3.6. In aanmerking genomen dat de gemachtigde van de betrokkene in totaal Euro 160,- zekerheid diende te stellen, dat de gemachtigde van de betrokkene blijkens het overwogene onder 3.3. telkens heeft gereageerd op de zekerheidsbrieven van de officier van justitie en dat hij enig inzicht heeft verschaft omtrent zijn financiële draagkracht, is het hof van oordeel dat de kantonrechter, - kennelijk door het ontbreken van eerdergenoemde brieven omtrent de draagkracht in het dossier -, niet heeft gehandeld in overeenstemming met het in r.o. 3.4. overwogene en de (gemachtigde van de) betrokkene ten onrechte niet op een zitting gehoord. Het hof merkt hierbij nog het volgende op. In het onderhavige geval heeft niet de betrokkene maar de gemachtigde van de betrokkene aangevoerd om financiële redenen geen zekerheid te kunnen stellen. Nu de betrokkene ten tijde van de verplichting om zekerheid te stellen minderjarig was, houdt het hof het ervoor dat de gemachtigde van de betrokkene degene is te wiens laste de betaling van de zekerheidstelling komt. Om die reden kan deze een beroep doen op zijn financiële draagkracht.
3.7. Gelet op het voorgaande dient de beslissing van de kantonrechter te worden vernietigd.
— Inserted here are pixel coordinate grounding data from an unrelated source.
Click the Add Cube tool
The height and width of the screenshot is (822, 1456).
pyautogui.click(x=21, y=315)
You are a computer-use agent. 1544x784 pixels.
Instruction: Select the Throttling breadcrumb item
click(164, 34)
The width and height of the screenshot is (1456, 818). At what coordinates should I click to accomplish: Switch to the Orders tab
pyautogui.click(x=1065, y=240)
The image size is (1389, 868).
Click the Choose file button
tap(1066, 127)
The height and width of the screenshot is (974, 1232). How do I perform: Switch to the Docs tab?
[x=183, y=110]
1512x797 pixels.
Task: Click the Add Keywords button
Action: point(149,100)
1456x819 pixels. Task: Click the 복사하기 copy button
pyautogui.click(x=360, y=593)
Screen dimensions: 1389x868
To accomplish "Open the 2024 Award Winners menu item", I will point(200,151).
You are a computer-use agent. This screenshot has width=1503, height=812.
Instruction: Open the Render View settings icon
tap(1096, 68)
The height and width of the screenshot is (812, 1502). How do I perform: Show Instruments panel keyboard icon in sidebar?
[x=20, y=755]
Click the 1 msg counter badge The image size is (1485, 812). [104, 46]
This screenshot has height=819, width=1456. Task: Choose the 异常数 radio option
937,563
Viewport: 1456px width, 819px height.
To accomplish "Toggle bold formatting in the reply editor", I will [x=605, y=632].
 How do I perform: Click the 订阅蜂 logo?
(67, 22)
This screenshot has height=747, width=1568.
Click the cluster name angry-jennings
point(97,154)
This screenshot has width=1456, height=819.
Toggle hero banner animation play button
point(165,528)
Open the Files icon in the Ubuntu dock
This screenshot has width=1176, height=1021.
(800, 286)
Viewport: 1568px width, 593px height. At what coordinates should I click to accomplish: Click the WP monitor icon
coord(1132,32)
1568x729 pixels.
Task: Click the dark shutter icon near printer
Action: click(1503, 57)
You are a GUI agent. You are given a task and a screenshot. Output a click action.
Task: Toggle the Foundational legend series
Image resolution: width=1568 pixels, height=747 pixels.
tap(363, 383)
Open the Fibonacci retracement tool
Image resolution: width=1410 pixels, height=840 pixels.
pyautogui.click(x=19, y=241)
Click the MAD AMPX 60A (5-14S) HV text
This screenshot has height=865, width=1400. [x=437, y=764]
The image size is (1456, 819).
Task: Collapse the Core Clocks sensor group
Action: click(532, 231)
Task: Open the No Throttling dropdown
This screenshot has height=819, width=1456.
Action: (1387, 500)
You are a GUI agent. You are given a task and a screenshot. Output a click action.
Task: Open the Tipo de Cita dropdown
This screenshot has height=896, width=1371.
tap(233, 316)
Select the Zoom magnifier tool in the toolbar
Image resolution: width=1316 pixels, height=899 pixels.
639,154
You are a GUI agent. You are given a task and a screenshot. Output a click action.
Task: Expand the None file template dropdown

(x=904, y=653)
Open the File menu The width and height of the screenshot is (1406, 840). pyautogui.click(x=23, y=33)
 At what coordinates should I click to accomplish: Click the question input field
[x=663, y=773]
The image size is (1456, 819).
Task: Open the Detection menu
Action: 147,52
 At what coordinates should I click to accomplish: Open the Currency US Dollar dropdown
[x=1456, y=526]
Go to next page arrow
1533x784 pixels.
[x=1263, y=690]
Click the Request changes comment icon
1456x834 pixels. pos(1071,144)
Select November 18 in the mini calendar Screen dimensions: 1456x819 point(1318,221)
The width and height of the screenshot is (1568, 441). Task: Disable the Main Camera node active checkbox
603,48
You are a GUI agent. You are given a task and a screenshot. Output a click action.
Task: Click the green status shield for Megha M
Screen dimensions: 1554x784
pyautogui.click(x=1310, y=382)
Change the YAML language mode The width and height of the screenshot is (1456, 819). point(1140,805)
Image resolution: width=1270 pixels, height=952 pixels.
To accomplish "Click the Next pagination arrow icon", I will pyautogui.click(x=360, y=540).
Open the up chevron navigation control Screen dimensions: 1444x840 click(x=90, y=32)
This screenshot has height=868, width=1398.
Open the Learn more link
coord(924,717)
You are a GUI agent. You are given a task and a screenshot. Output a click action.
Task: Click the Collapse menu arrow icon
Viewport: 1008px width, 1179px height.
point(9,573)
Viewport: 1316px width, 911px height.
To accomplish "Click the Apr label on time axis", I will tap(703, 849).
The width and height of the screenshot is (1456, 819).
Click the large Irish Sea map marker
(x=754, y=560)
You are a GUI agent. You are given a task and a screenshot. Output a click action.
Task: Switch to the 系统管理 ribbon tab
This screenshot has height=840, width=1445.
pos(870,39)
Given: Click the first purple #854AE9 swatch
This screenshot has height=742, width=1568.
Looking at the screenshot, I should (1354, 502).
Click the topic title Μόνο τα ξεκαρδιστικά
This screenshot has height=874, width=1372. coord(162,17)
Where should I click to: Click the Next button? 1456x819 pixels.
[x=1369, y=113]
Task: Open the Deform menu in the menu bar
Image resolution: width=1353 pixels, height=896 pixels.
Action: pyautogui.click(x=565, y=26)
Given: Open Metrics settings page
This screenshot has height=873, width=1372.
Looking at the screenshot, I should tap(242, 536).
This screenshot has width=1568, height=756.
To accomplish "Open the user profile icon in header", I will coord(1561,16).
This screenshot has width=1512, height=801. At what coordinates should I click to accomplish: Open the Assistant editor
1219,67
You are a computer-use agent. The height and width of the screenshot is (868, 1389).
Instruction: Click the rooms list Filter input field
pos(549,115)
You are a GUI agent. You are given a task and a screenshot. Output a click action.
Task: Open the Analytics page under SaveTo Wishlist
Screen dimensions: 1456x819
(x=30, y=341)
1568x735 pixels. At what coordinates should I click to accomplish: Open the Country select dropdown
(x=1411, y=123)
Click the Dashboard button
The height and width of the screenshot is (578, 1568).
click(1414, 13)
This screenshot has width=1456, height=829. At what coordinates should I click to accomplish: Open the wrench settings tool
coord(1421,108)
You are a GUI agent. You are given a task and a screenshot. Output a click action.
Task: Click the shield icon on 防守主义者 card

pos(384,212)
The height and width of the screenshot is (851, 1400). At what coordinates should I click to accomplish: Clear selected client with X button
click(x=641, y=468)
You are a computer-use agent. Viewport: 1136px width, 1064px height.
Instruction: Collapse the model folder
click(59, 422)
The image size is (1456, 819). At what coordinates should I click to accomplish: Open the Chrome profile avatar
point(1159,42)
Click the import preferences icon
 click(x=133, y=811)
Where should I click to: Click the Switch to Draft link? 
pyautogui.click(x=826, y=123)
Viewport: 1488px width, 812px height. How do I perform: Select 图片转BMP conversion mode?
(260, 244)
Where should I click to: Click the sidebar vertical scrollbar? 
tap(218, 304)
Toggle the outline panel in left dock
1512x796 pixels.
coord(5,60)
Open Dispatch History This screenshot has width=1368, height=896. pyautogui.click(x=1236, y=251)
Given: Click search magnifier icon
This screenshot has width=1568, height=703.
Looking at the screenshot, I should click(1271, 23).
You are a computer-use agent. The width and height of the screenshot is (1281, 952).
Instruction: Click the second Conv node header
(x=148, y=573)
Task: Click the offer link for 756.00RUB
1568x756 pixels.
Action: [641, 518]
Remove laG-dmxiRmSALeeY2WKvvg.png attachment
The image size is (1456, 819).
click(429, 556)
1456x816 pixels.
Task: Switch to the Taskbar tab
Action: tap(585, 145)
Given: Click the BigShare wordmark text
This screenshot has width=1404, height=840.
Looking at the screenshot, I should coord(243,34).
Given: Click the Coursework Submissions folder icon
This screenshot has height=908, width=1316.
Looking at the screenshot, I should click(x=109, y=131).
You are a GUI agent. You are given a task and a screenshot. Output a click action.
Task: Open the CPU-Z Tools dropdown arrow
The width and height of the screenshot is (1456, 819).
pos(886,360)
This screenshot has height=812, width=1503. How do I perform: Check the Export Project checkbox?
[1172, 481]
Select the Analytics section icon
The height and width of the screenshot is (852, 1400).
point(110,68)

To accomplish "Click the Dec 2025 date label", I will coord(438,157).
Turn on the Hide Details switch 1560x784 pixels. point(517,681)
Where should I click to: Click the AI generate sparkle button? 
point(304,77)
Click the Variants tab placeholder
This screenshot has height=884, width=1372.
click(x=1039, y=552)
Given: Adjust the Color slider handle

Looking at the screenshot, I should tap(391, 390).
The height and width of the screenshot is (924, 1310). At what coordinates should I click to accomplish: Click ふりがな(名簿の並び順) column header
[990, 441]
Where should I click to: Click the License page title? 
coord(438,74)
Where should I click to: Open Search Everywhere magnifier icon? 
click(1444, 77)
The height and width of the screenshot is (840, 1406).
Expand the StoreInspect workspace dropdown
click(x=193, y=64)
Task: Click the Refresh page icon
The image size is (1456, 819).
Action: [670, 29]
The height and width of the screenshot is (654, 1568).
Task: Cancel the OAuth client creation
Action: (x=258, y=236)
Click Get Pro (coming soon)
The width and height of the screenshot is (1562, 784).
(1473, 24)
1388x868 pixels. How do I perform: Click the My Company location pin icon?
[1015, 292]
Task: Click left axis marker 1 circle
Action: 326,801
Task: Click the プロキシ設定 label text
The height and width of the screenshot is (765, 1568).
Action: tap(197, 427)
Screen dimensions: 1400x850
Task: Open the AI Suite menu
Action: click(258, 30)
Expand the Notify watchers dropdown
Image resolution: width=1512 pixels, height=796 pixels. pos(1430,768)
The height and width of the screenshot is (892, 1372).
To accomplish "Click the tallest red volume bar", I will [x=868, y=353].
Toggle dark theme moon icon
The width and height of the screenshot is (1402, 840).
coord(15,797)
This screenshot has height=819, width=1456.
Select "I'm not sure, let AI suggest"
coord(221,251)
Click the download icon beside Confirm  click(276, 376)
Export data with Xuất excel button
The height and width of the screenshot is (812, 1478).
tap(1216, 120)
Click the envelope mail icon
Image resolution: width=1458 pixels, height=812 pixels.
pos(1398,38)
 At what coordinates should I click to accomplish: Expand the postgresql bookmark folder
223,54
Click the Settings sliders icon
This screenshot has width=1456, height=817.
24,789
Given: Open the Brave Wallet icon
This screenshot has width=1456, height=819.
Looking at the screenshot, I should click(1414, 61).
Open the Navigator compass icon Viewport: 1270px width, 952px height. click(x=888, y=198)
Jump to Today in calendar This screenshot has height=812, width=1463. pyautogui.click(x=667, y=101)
Het hof zal de zaak terugwijzen naar de kantonrechter van de rechtbank Rotterdam. Na terugwijzing van de zaak dient de kantonrechter de gemachtigde van de betrokkene alsnog in de gelegenheid te stellen op een zitting te worden gehoord omtrent zijn financiële draagkracht.
vernietigt de bestreden beslissing en wijst de zaak terug naar de rechtbank Rotterdam ter behandeling en beslissing met inachtneming van dit arrest.
Dit arrest is gewezen door mr. Dijkstra, in tegenwoordigheid van mr. Wijma als griffier, en uitgesproken ter openbare zitting.